Wiek J, Krause M, Wiederholt M, Hansen L L
Universitäts-Augenklinik, Freiburg, Bundesrepublik Deutschland.
Fortschr Ophthalmol. 1990;87(6):671-4.
Basic hemorheological parameters like packed cell volume (PCV), plasma viscosity, red cell aggregation, red cell filterability and whole blood viscosity were measured in 18 patients (14 women, aged 75.4 years) with giant cell arteritis before and after treatment with steroids. The patient group was compared to controls (n = 27, age: 69.8 years) with matched age and cardiovascular risc factors. While no changes in red cell aggregation and filterability could be observed plasma viscosity was increased (1.59 +/- 0.14 mm2/s) by about 20%. The typical anemia of patients with giant cell arteritis (PVC: 0.38 +/- 0.05) prevented an increase in whole blood viscosity at high and medium shear rates (6.6 +/- 0.14 cP = mPas at 23/s). After a fortnight of systemic treatment with high doses of steroids the PCV had normalized and plasma viscosity was even lower than in controls. Thus the blood fluidity was improved as shown by a fall in whole blood viscosity (5.5 +/- 0.7 cP = mPas at 23/s). Results showed: (1) increased plasma viscosity probably induced by increased fibrinogen concentration and (2) an improvement in blood fluidity by treatment with steroids. As the plasma viscosity may participate in the deterioration of microcirculation in patients with giant cell arteritis, lowering the fibrinogen may possibly prevent a further decrease in visual acuity during the first few days of steroid treatment.

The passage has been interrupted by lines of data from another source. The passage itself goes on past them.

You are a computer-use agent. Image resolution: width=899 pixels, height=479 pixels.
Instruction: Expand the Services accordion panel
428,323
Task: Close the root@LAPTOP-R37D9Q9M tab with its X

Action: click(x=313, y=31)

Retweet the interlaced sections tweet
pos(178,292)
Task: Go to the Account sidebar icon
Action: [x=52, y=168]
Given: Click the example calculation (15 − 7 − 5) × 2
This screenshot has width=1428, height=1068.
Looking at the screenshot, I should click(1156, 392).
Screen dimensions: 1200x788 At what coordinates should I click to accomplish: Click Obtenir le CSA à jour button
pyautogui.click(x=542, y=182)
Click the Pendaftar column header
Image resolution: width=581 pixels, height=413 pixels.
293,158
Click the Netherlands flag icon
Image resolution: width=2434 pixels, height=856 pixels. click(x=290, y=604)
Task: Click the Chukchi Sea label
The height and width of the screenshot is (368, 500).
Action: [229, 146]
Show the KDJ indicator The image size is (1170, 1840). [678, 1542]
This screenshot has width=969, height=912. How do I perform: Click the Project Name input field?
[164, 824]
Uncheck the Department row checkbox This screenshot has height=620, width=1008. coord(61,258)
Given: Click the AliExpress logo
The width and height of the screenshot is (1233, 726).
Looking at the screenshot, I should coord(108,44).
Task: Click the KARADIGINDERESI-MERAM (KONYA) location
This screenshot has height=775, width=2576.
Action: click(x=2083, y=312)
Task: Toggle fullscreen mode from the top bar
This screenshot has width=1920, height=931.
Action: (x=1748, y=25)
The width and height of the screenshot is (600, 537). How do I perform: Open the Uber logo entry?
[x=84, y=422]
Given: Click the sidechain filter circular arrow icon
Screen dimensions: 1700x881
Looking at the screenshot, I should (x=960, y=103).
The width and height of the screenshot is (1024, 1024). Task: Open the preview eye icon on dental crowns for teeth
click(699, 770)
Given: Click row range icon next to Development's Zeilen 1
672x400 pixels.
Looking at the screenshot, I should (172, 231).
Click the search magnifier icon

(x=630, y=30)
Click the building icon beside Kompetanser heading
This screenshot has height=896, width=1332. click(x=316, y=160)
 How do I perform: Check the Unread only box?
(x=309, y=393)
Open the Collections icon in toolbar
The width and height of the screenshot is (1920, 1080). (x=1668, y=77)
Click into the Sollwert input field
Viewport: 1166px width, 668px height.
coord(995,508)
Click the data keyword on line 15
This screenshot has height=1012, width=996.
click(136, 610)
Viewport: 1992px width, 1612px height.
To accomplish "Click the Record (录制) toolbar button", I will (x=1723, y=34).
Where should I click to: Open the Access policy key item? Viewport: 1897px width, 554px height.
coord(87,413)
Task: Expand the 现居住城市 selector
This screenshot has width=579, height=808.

在18例巨细胞动脉炎患者(14名女性,年龄75.4岁)接受类固醇治疗前后,测量了血细胞比容(PCV)、血浆粘度、红细胞聚集性、红细胞滤过率和全血粘度等基本血液流变学参数。将患者组与年龄和心血管风险因素相匹配的对照组(n = 27,年龄:69.8岁)进行比较。虽然未观察到红细胞聚集性和滤过率的变化,但血浆粘度增加了约20%(1.59 +/- 0.14 mm2/s)。巨细胞动脉炎患者典型的贫血(PVC:0.38 +/- 0.05)阻止了高、中剪切率下全血粘度的增加(23/s时为6.6 +/- 0.14 cP = mPas)。在高剂量类固醇全身治疗两周后,PCV恢复正常,血浆粘度甚至低于对照组。因此,全血粘度下降(23/s时为5.5 +/- 0.7 cP = mPas)表明血液流动性得到改善。结果显示:(1)血浆粘度增加可能是由纤维蛋白原浓度升高引起的;(2)类固醇治疗可改善血液流动性。由于血浆粘度可能参与巨细胞动脉炎患者微循环的恶化,降低纤维蛋白原可能有助于在类固醇治疗的最初几天预防视力进一步下降。